ENVISION is a research project that develops an inclusive approach to the management of protected areas, known as ‘inclusive conservation’, with the aim of improving biodiversity and human well-being
Inclusive conservation involves developing and applying inter- and trans-disciplinary tools and processes to identify, compare and balance the consequences of different visions for how nature should be conserved.
ENVISION enhances understanding about social and ecological consequences of protected area management with an aim to facilitate reflection on future growth and landscape change.
The project uses inclusive conservation to open-up a dialogue across the various stakeholders of a protected area, and to collectively define and balance visions for protected area management.
The ENVISION project will result in the development of several communications and policy tools to identify, compare and balance the multiple visions for any given area. ENVISION will also enhance understanding about social and ecological consequences of protected area management with an aim to facilitate reflection on future growth and landscape change.
Focusing on improving biodiversity and human well-being
More inclusive approaches are needed to protected area management that enhance the conservation of protected areas and provide for multiple well-being benefits for people and nature.
Protected areas conserve biodiversity and ecosystem functioning that underpin essential services.
They are a critical and cost-effective component of adaptation and risk reduction strategies.
The protected area network in the EU is among the most ambitious in the world.
The Convention on Biological Diversity is a multilateral treaty with three main goals: the conservation of biological diversity (or biodiversity); the sustainable use of its components; and the fair and equitable sharing of benefits arising from genetic resources.
Numerous targets are set out under the Convention on Biological Diversity’s Strategic Plan for Biodiversity (the Aichi Targets). However, these targets are not likely to be achieved partly attributed to:
Difficulties in balancing conservation goals with economic and social drivers
Low stakeholder involvement in protected area conservation
Protected areas lacking support, such as capacity among local and national governments
The project´s inclusive approach with its comprehensive understanding and consideration of these issues is critical to safeguard biodiversity, ecosystem services, and human well-being.
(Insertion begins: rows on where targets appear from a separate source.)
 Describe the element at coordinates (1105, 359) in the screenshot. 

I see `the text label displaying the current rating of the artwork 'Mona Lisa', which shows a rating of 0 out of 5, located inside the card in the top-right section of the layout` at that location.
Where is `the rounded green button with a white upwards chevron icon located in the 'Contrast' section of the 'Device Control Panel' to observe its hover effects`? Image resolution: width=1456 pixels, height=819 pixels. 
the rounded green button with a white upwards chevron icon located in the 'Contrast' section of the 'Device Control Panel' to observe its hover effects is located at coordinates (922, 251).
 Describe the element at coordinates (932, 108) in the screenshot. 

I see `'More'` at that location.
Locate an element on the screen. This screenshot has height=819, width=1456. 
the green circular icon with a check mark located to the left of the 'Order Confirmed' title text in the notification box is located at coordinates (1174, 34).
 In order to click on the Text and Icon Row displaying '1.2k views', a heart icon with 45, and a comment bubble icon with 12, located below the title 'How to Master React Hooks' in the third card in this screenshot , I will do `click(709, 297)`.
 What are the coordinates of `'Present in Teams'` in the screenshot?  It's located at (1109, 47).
Towards a better future for people and nature
ENVISION uses a variety of tools and processes that emphasize local and regional participation, engage diverse groups, and facilitate reflection on future growth and landscape change.
The project stages involve:
Step-1 | Developing mixed-method, participatory scenario planning tools and processes.
Step-2 | Identifying, comparing and balancing multiple protected area management visions.
Step-3 | Enhancing understanding of the social and ecological consequences of multiple visions for protected areas management
Step-4 | Making evidence-based recommendations in order to inform post-2020 biodiversity policy.
CASE STUDY AREAS
In partnership with local residents, protected area managers and diverse industry groups, ENVISION will examine the consequences of multiple visions for protected area management in four case study areas.
Kromme Rijn and Utrechtse Heuvelrug regions. The Netherlands
To guide decision-makers, a toolbox is being developed which includes:
A set of methods to collect context-based knowledge from multiple local stakeholders’ perspectives, knowledge, and values and support the facilitation of place-based processes that can foster inclusive conservation.
Methodological approaches to identify visions and build future scenarios for protected areas management that can be used in both face-to-face and remote events. Examples of these approaches are visualization/graphical tools embedded in interviews or workshops
Tools to address power dynamics and inequalities for promoting stakeholder participation and engage in collective action.
Activities to create understanding and trust between researchers and decision-makers, with the aim that scientific knowledge can reach conceptual and instrumental impacts on the policy domain.